(Records from a collection)
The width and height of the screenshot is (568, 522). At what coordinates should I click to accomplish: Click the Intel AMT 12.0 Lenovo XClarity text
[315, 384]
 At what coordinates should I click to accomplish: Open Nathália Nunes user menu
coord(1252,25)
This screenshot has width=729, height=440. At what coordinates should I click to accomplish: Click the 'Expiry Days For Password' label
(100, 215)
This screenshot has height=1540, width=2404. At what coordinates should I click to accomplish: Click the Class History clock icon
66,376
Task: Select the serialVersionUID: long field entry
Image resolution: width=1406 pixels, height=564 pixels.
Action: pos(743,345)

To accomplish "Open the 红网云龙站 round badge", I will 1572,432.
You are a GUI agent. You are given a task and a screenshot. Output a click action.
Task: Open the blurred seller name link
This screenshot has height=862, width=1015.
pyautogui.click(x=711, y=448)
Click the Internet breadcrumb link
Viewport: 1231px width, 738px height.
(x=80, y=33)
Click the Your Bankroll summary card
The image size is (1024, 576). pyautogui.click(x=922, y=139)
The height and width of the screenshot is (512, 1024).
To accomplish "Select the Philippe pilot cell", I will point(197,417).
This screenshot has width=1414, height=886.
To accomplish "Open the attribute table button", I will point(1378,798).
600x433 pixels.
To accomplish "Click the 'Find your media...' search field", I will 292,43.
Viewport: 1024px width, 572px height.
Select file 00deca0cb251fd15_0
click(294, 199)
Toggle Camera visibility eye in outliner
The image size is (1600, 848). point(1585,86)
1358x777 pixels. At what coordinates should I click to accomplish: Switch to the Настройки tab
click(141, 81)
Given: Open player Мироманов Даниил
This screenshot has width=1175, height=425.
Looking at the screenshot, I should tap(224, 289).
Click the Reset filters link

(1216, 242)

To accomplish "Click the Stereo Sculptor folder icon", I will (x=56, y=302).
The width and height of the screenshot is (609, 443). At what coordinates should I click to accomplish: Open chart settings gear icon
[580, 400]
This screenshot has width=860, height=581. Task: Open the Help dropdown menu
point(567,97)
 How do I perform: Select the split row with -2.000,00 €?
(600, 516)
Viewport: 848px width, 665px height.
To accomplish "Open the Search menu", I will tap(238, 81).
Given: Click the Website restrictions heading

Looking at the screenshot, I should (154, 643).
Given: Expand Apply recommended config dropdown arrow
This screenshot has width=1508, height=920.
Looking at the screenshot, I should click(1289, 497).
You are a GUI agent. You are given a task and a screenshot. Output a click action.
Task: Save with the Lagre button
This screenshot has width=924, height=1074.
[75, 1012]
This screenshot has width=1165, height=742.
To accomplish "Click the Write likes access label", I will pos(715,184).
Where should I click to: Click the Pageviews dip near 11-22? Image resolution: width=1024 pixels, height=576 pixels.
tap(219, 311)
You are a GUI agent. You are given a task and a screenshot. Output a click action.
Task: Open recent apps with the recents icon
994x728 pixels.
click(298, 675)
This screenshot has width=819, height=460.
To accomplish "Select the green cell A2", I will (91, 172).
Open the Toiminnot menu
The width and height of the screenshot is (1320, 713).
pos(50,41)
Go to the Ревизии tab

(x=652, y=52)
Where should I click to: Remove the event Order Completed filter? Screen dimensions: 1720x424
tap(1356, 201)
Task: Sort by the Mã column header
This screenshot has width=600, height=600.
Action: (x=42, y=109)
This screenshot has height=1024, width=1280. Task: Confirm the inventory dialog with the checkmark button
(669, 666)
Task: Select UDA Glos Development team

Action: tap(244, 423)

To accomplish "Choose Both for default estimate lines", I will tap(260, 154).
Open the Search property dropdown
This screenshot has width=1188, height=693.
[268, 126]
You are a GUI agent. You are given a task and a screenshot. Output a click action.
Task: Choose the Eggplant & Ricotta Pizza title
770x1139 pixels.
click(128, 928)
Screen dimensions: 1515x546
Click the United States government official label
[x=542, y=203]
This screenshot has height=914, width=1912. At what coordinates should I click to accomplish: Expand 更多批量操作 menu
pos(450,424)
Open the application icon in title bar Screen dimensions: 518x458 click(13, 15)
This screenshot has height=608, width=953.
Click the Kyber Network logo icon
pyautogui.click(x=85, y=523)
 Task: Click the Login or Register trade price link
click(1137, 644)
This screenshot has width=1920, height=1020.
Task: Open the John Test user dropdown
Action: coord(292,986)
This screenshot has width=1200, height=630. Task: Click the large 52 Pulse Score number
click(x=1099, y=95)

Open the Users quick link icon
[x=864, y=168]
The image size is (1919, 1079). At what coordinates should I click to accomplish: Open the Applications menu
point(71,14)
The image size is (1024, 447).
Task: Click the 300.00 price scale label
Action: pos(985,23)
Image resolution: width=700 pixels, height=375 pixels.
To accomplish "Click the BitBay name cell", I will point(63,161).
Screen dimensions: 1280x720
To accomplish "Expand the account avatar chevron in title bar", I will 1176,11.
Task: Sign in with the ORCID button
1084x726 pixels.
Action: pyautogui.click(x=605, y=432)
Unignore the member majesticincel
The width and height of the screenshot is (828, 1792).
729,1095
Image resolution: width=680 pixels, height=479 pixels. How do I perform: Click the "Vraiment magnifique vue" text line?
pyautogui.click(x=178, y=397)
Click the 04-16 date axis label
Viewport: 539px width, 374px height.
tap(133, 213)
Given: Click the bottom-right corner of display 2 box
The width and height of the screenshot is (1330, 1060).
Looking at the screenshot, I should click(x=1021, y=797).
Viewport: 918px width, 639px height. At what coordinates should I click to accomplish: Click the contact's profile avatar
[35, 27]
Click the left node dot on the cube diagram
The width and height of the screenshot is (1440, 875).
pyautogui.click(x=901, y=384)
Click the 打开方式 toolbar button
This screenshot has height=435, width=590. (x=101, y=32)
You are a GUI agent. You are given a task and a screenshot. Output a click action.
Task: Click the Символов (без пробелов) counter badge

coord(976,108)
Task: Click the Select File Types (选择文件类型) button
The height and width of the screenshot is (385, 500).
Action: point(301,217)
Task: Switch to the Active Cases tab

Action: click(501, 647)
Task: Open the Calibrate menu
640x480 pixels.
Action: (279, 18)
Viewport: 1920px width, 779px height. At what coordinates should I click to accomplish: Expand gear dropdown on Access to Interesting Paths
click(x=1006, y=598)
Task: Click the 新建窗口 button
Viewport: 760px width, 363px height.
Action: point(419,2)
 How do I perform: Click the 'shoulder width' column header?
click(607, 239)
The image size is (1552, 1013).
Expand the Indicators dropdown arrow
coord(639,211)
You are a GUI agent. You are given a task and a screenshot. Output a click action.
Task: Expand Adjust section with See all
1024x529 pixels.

PROMPT: Each line of the data is to be transcribed exactly, with nothing left out.

OUTPUT OF THE TASK:
The width and height of the screenshot is (568, 522). At what coordinates should I click to accomplish: Click the Intel AMT 12.0 Lenovo XClarity text
[315, 384]
 At what coordinates should I click to accomplish: Open Nathália Nunes user menu
coord(1252,25)
This screenshot has width=729, height=440. At what coordinates should I click to accomplish: Click the 'Expiry Days For Password' label
(100, 215)
This screenshot has height=1540, width=2404. At what coordinates should I click to accomplish: Click the Class History clock icon
66,376
Task: Select the serialVersionUID: long field entry
Image resolution: width=1406 pixels, height=564 pixels.
Action: pos(743,345)

To accomplish "Open the 红网云龙站 round badge", I will 1572,432.
You are a GUI agent. You are given a task and a screenshot. Output a click action.
Task: Open the blurred seller name link
This screenshot has height=862, width=1015.
pyautogui.click(x=711, y=448)
Click the Internet breadcrumb link
Viewport: 1231px width, 738px height.
(x=80, y=33)
Click the Your Bankroll summary card
The image size is (1024, 576). pyautogui.click(x=922, y=139)
The height and width of the screenshot is (512, 1024).
To accomplish "Select the Philippe pilot cell", I will point(197,417).
This screenshot has width=1414, height=886.
To accomplish "Open the attribute table button", I will point(1378,798).
600x433 pixels.
To accomplish "Click the 'Find your media...' search field", I will 292,43.
Viewport: 1024px width, 572px height.
Select file 00deca0cb251fd15_0
click(294, 199)
Toggle Camera visibility eye in outliner
The image size is (1600, 848). point(1585,86)
1358x777 pixels. At what coordinates should I click to accomplish: Switch to the Настройки tab
click(141, 81)
Given: Open player Мироманов Даниил
This screenshot has width=1175, height=425.
Looking at the screenshot, I should tap(224, 289).
Click the Reset filters link

(1216, 242)

To accomplish "Click the Stereo Sculptor folder icon", I will (x=56, y=302).
The width and height of the screenshot is (609, 443). At what coordinates should I click to accomplish: Open chart settings gear icon
[580, 400]
This screenshot has width=860, height=581. Task: Open the Help dropdown menu
point(567,97)
 How do I perform: Select the split row with -2.000,00 €?
(600, 516)
Viewport: 848px width, 665px height.
To accomplish "Open the Search menu", I will tap(238, 81).
Given: Click the Website restrictions heading

Looking at the screenshot, I should (154, 643).
Given: Expand Apply recommended config dropdown arrow
This screenshot has width=1508, height=920.
Looking at the screenshot, I should click(1289, 497).
You are a GUI agent. You are given a task and a screenshot. Output a click action.
Task: Save with the Lagre button
This screenshot has width=924, height=1074.
[75, 1012]
This screenshot has width=1165, height=742.
To accomplish "Click the Write likes access label", I will pos(715,184).
Where should I click to: Click the Pageviews dip near 11-22? Image resolution: width=1024 pixels, height=576 pixels.
tap(219, 311)
You are a GUI agent. You are given a task and a screenshot. Output a click action.
Task: Open recent apps with the recents icon
994x728 pixels.
click(298, 675)
This screenshot has width=819, height=460.
To accomplish "Select the green cell A2", I will (91, 172).
Open the Toiminnot menu
The width and height of the screenshot is (1320, 713).
pos(50,41)
Go to the Ревизии tab

(x=652, y=52)
Where should I click to: Remove the event Order Completed filter? Screen dimensions: 1720x424
tap(1356, 201)
Task: Sort by the Mã column header
This screenshot has width=600, height=600.
Action: (x=42, y=109)
This screenshot has height=1024, width=1280. Task: Confirm the inventory dialog with the checkmark button
(669, 666)
Task: Select UDA Glos Development team

Action: tap(244, 423)

To accomplish "Choose Both for default estimate lines", I will tap(260, 154).
Open the Search property dropdown
This screenshot has width=1188, height=693.
[268, 126]
You are a GUI agent. You are given a task and a screenshot. Output a click action.
Task: Choose the Eggplant & Ricotta Pizza title
770x1139 pixels.
click(128, 928)
Screen dimensions: 1515x546
Click the United States government official label
[x=542, y=203]
This screenshot has height=914, width=1912. At what coordinates should I click to accomplish: Expand 更多批量操作 menu
pos(450,424)
Open the application icon in title bar Screen dimensions: 518x458 click(13, 15)
This screenshot has height=608, width=953.
Click the Kyber Network logo icon
pyautogui.click(x=85, y=523)
 Task: Click the Login or Register trade price link
click(1137, 644)
This screenshot has width=1920, height=1020.
Task: Open the John Test user dropdown
Action: coord(292,986)
This screenshot has width=1200, height=630. Task: Click the large 52 Pulse Score number
click(x=1099, y=95)

Open the Users quick link icon
[x=864, y=168]
The image size is (1919, 1079). At what coordinates should I click to accomplish: Open the Applications menu
point(71,14)
The image size is (1024, 447).
Task: Click the 300.00 price scale label
Action: pos(985,23)
Image resolution: width=700 pixels, height=375 pixels.
To accomplish "Click the BitBay name cell", I will point(63,161).
Screen dimensions: 1280x720
To accomplish "Expand the account avatar chevron in title bar", I will 1176,11.
Task: Sign in with the ORCID button
1084x726 pixels.
Action: pyautogui.click(x=605, y=432)
Unignore the member majesticincel
The width and height of the screenshot is (828, 1792).
729,1095
Image resolution: width=680 pixels, height=479 pixels. How do I perform: Click the "Vraiment magnifique vue" text line?
pyautogui.click(x=178, y=397)
Click the 04-16 date axis label
Viewport: 539px width, 374px height.
tap(133, 213)
Given: Click the bottom-right corner of display 2 box
The width and height of the screenshot is (1330, 1060).
Looking at the screenshot, I should click(x=1021, y=797).
Viewport: 918px width, 639px height. At what coordinates should I click to accomplish: Click the contact's profile avatar
[35, 27]
Click the left node dot on the cube diagram
The width and height of the screenshot is (1440, 875).
pyautogui.click(x=901, y=384)
Click the 打开方式 toolbar button
This screenshot has height=435, width=590. (x=101, y=32)
You are a GUI agent. You are given a task and a screenshot. Output a click action.
Task: Click the Символов (без пробелов) counter badge

coord(976,108)
Task: Click the Select File Types (选择文件类型) button
The height and width of the screenshot is (385, 500).
Action: point(301,217)
Task: Switch to the Active Cases tab

Action: click(501, 647)
Task: Open the Calibrate menu
640x480 pixels.
Action: (279, 18)
Viewport: 1920px width, 779px height. At what coordinates should I click to accomplish: Expand gear dropdown on Access to Interesting Paths
click(x=1006, y=598)
Task: Click the 新建窗口 button
Viewport: 760px width, 363px height.
Action: point(419,2)
 How do I perform: Click the 'shoulder width' column header?
click(607, 239)
The image size is (1552, 1013).
Expand the Indicators dropdown arrow
coord(639,211)
You are a GUI agent. You are given a task and a screenshot. Output a click action.
Task: Expand Adjust section with See all
1024x529 pixels.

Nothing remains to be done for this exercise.